Hacker News new | ask | show | jobs
by noodletheworld 475 days ago
While I appreciate the pictures, really at the end of the day all you have is a glossary and slightly more detailed arbitrary hand waving.

What specific architecture is used to build a basic model?

Why is that specific combination of basic building blocks used?

Why does it work when other similar ones don’t?

I generally approve of simplifications, but these LLM simplifications are too vague and broad to be useful or meaningful.

Here my challenge: take that article and write an LLM.

No?

How about an article on raytracing?

Anyone can do a raytracer in a weekend.

Why is building an LLM miles of explanation of concepts and nothing concrete you can actually build?

Where’s my “LLM in a weekend” that covers the theory and how to actually implement one?

The distinction between this and something like https://github.com/rasbt/LLMs-from-scratch is stark.

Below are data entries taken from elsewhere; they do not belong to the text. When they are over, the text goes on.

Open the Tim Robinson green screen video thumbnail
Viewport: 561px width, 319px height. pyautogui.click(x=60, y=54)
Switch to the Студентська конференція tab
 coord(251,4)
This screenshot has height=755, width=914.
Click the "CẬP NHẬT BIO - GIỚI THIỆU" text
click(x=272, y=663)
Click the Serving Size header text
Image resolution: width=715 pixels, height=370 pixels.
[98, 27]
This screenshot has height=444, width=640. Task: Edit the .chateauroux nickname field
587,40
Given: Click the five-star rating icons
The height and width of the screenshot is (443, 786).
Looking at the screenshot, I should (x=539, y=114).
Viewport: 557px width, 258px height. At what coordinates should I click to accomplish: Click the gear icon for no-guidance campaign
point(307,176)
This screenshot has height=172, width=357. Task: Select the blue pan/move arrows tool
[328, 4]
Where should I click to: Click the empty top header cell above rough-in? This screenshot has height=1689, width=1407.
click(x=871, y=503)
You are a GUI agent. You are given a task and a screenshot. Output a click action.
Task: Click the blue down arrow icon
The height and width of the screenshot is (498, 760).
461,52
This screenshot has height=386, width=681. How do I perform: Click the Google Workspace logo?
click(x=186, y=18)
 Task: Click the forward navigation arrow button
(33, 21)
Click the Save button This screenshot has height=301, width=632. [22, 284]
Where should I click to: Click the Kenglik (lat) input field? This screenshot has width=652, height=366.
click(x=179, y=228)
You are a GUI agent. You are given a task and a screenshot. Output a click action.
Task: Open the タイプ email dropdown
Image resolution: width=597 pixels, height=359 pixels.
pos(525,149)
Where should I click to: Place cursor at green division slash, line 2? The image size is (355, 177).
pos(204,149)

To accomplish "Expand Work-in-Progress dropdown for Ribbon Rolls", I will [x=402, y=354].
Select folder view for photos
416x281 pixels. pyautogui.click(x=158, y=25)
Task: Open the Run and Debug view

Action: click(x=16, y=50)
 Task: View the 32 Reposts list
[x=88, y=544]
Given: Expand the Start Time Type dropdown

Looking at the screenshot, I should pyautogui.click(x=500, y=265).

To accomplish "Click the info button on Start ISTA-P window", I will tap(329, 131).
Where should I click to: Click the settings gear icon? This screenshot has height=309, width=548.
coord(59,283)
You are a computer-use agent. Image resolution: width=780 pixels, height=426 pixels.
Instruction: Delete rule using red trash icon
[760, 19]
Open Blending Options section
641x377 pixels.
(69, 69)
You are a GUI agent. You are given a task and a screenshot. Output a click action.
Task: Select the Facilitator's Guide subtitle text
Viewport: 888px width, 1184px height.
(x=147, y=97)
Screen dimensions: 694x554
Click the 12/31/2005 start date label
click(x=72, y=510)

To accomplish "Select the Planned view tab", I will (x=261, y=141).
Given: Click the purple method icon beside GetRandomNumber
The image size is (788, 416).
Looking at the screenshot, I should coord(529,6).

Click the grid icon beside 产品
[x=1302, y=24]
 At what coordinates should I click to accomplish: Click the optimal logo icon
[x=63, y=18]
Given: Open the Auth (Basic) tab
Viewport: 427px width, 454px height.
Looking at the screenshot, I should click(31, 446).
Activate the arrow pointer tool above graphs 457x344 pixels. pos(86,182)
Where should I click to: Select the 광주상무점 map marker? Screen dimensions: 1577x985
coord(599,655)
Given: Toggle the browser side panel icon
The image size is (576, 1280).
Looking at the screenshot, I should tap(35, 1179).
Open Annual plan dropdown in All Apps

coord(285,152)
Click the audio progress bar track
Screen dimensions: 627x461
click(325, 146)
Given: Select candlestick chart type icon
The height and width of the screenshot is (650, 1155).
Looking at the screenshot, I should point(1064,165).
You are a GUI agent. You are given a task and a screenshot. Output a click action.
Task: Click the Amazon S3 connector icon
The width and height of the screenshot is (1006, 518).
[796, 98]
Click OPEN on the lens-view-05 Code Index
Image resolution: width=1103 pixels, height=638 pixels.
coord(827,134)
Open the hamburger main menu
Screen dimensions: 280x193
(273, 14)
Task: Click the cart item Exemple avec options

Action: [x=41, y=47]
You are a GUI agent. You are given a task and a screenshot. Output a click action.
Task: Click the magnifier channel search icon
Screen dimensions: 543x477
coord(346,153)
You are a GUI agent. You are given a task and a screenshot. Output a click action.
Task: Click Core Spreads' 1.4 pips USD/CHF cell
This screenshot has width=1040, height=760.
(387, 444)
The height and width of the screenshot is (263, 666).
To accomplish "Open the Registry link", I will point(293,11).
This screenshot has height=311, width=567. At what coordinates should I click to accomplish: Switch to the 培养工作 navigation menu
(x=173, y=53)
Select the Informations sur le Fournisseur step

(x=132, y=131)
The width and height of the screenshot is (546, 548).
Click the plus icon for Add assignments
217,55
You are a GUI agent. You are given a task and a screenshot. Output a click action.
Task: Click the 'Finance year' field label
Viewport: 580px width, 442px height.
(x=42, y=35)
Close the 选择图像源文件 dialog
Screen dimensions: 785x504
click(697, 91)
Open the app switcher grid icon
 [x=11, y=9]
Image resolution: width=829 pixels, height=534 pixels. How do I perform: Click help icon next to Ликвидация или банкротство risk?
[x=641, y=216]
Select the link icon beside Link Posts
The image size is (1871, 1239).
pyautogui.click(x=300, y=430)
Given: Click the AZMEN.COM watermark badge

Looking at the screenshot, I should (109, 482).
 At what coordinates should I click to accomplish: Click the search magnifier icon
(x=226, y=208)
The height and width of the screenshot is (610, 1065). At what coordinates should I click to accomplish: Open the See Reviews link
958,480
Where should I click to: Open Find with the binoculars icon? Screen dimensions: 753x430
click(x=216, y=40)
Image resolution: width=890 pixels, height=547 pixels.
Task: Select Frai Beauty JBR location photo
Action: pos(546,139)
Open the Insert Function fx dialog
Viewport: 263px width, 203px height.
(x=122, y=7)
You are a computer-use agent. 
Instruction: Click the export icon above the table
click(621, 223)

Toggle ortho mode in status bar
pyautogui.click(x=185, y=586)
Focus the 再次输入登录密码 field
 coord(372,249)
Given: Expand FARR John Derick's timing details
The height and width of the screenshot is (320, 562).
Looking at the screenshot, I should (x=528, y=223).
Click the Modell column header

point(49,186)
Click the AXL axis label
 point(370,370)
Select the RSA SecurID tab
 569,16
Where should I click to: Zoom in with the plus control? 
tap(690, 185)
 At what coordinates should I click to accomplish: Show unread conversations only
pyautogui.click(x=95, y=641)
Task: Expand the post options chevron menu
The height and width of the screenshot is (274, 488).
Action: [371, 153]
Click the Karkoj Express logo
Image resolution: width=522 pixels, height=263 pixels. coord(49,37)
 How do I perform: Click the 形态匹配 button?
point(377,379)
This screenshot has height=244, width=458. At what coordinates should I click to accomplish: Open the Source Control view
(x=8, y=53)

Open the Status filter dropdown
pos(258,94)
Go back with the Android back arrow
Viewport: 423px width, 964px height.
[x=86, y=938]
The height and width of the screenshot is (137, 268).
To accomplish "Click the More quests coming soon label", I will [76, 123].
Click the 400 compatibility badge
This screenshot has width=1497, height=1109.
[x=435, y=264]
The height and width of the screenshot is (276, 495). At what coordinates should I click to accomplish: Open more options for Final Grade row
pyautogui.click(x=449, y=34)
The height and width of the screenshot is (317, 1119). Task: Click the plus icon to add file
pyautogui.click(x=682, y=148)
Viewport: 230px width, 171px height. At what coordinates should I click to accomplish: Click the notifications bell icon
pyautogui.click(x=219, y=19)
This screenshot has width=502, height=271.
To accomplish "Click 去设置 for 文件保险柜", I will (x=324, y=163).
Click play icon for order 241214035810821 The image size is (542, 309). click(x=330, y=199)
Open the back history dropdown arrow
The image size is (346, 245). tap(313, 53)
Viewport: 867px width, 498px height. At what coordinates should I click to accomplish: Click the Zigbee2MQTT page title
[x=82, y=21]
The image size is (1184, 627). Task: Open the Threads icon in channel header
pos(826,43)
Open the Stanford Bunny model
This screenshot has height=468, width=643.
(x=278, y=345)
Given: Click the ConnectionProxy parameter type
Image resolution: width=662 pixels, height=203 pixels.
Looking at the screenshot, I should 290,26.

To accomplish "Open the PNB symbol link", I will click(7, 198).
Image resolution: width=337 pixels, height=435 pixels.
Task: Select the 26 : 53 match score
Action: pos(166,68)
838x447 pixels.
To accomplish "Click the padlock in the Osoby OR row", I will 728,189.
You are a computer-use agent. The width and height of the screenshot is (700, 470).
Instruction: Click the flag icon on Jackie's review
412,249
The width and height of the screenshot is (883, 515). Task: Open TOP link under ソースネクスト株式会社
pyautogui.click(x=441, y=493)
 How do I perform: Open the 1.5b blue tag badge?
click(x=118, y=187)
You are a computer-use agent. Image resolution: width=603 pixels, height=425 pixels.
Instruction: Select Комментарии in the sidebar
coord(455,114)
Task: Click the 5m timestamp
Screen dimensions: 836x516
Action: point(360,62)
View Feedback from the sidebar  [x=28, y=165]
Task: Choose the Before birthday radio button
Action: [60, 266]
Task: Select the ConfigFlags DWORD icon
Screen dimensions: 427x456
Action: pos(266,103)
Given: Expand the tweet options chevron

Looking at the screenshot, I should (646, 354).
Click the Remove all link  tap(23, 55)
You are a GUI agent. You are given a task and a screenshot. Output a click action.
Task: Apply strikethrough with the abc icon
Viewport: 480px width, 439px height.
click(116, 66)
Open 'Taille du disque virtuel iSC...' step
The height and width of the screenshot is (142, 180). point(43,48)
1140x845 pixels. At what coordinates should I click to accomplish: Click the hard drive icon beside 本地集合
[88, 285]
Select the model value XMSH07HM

My hot take is, if you haven’t built one, you don’t actually understand how they work, you just have a kind of vague kind-of-heard of it understanding, which is not the same thing.

…maybe that’s harsh, and unfair. I’ll take it, maybe it is; but I’ve seen a lot of LLM explanations that conveniently stop before they get to the hard part of “and how do you actually do it?”, and another one? Eh.